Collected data
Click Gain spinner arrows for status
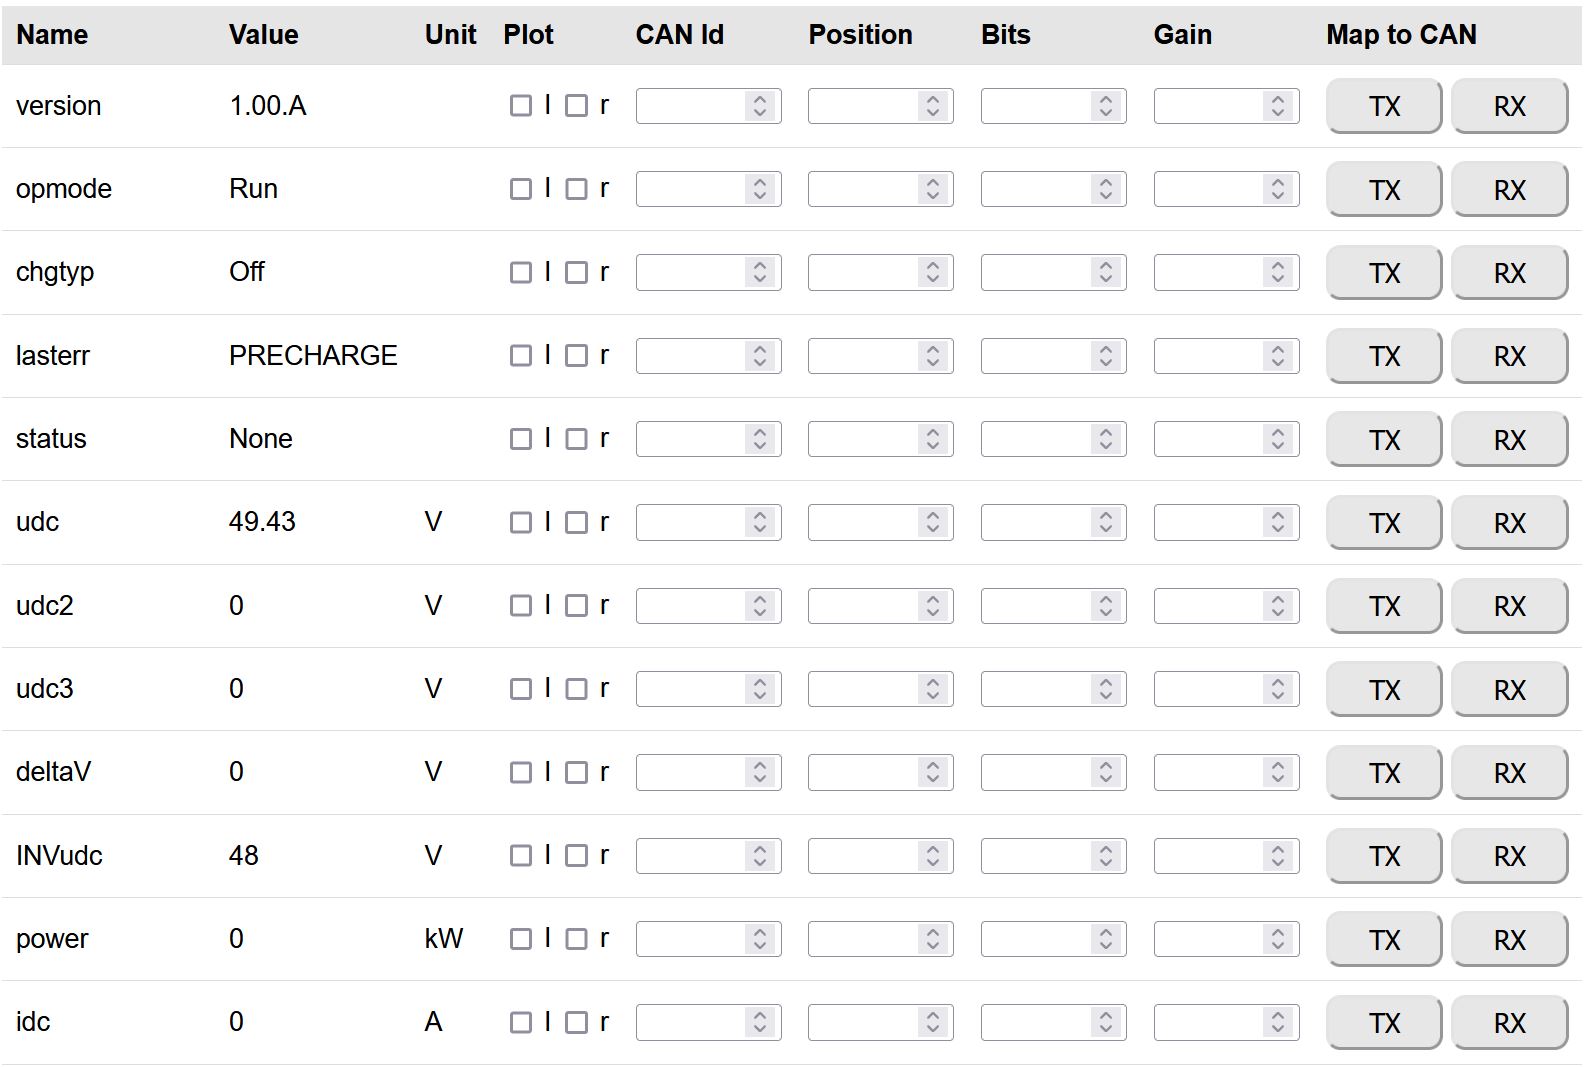Viewport: 1586px width, 1067px height. [x=1277, y=439]
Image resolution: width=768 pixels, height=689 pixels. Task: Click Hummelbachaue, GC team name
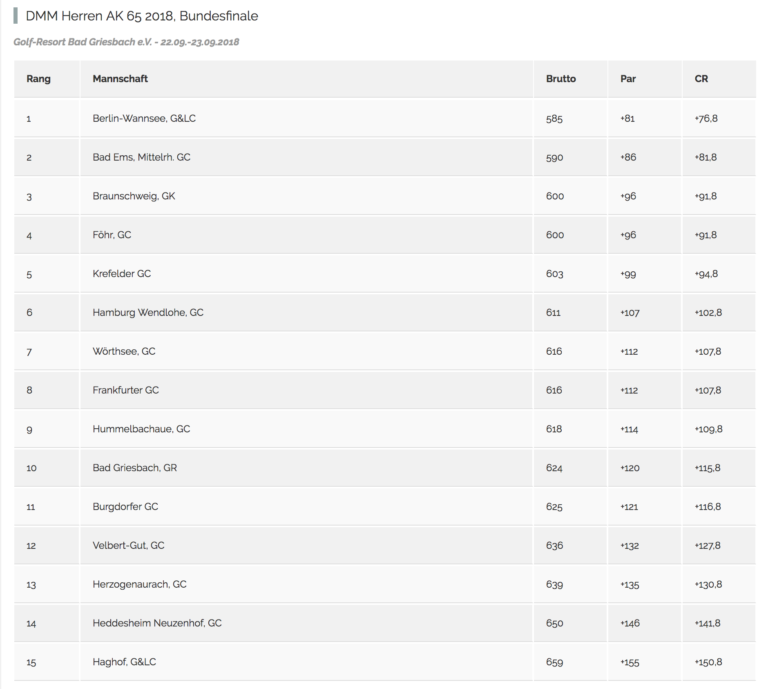point(141,429)
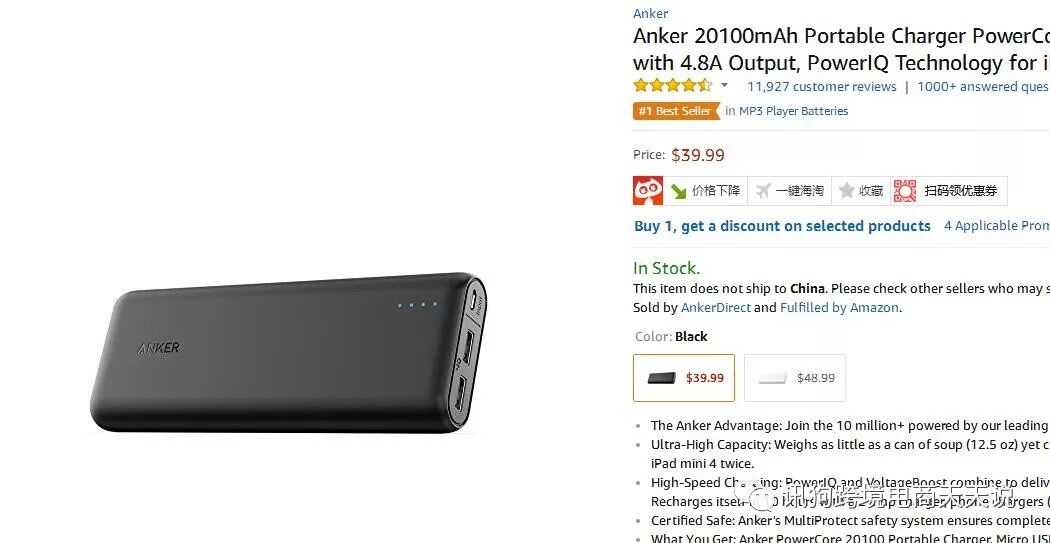Click the airplane overseas shopping icon
This screenshot has height=543, width=1050.
click(763, 191)
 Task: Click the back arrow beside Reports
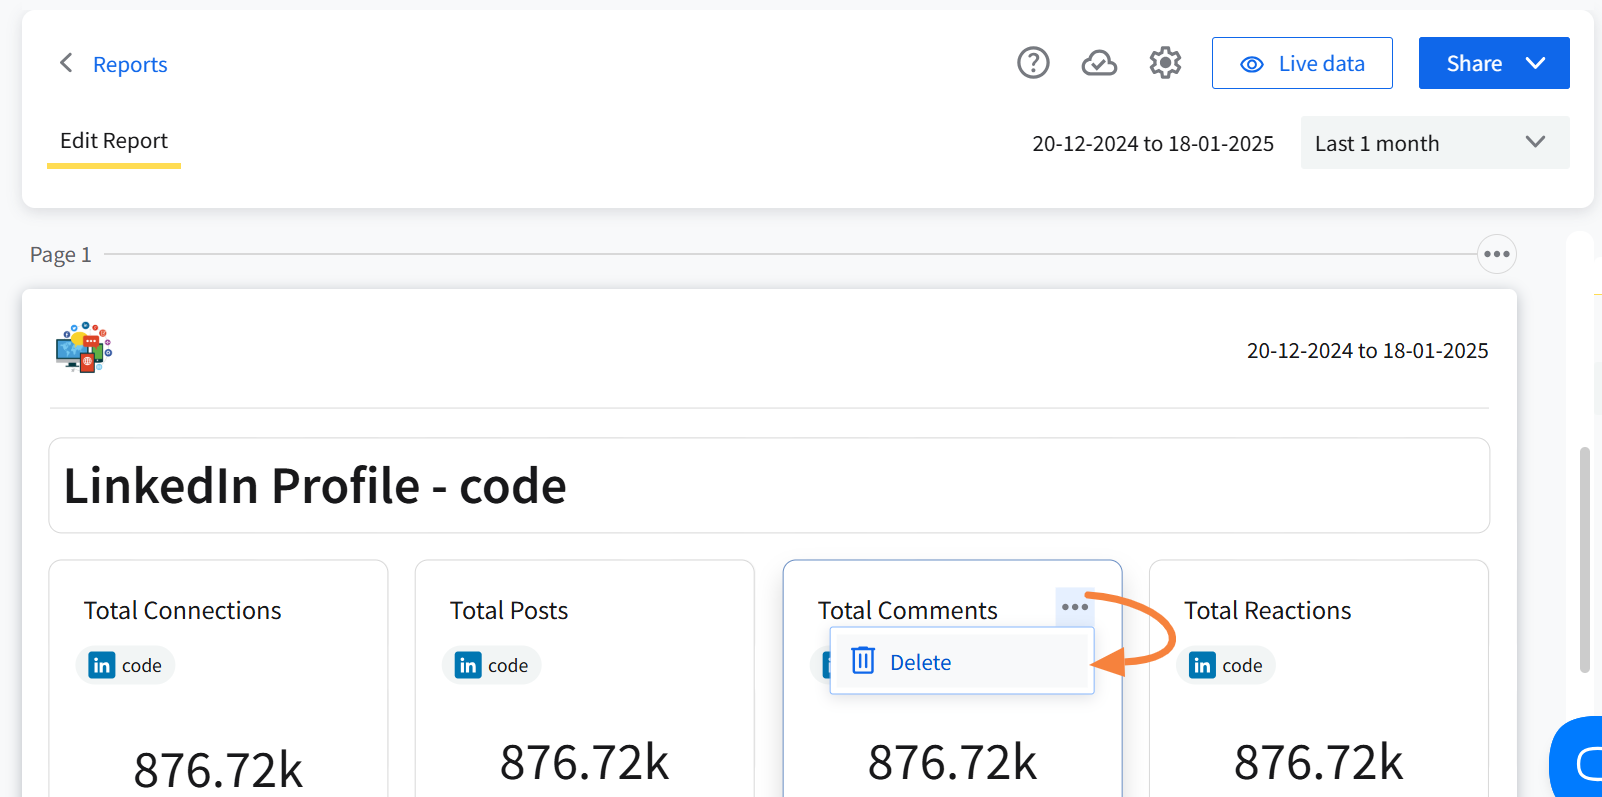pyautogui.click(x=66, y=63)
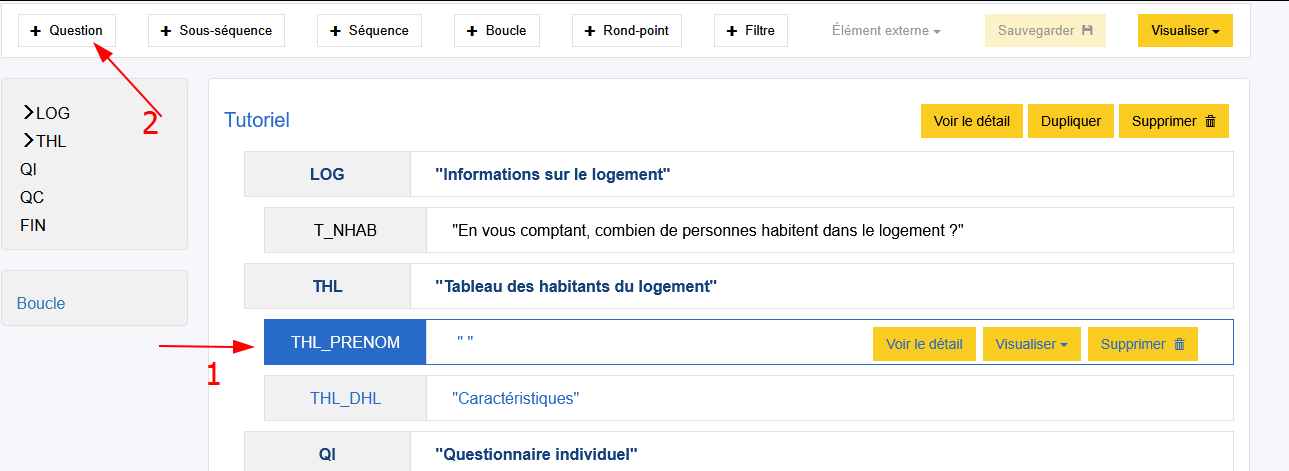This screenshot has height=471, width=1289.
Task: Click the T_NHAB question row
Action: coord(706,230)
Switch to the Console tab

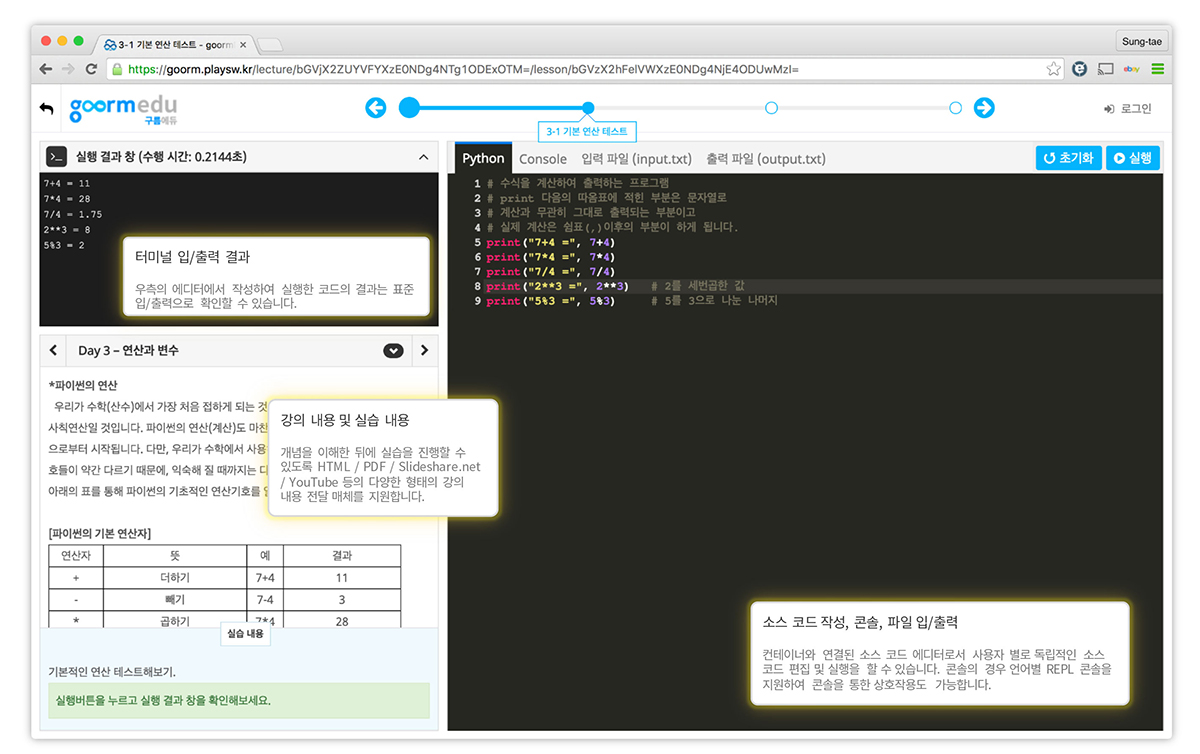[543, 159]

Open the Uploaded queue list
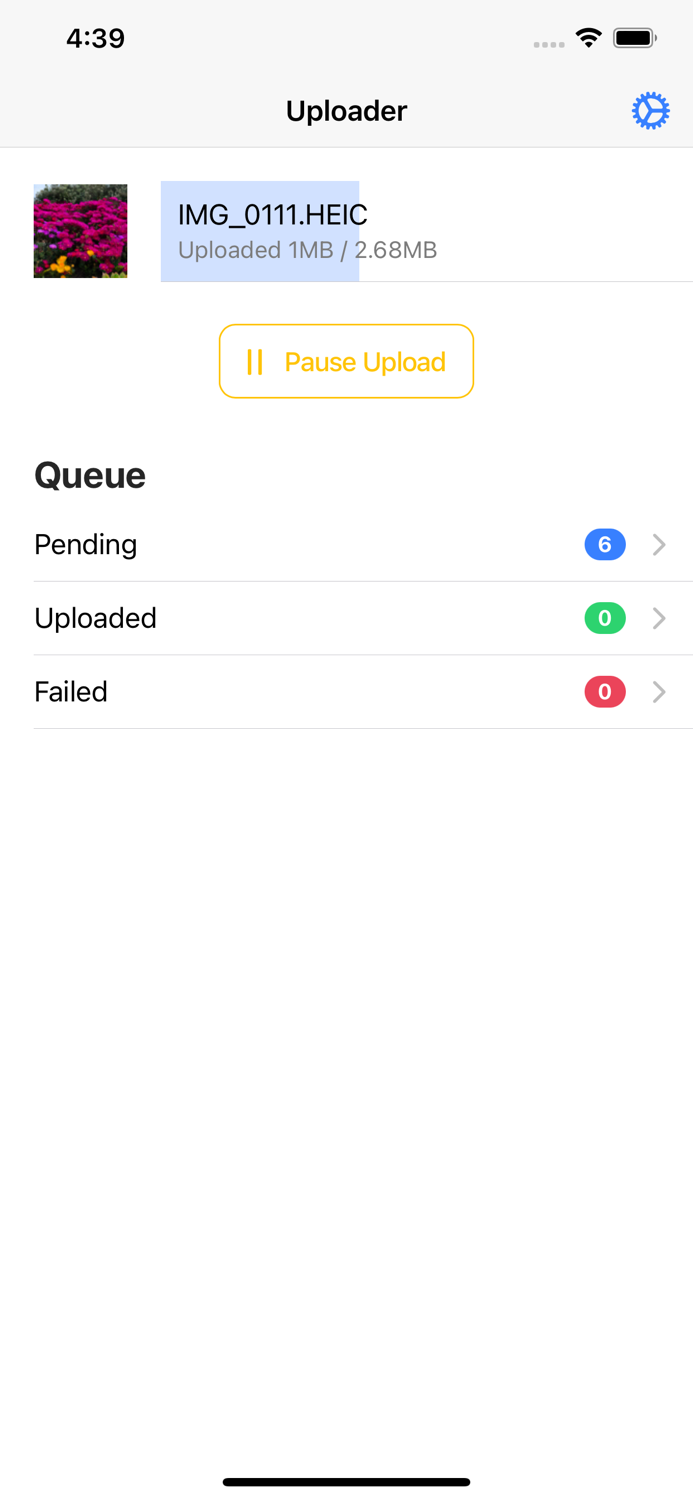pos(96,619)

WHAT IS NEEDED: Full copy, no pictures: write out each line of the data exactly as it stands.

SOLUTION FOR THIS PROBLEM:
Click Gain spinner arrows for status
Viewport: 1586px width, 1067px height. [x=1277, y=439]
Image resolution: width=768 pixels, height=689 pixels. Task: Click Hummelbachaue, GC team name
point(141,429)
Click the airplane overseas shopping icon
This screenshot has height=543, width=1050.
click(763, 191)
 Task: Click the back arrow beside Reports
pyautogui.click(x=66, y=63)
This screenshot has height=471, width=1289.
Task: Click the T_NHAB question row
Action: coord(706,230)
Switch to the Console tab

[543, 159]

Open the Uploaded queue list
pos(96,619)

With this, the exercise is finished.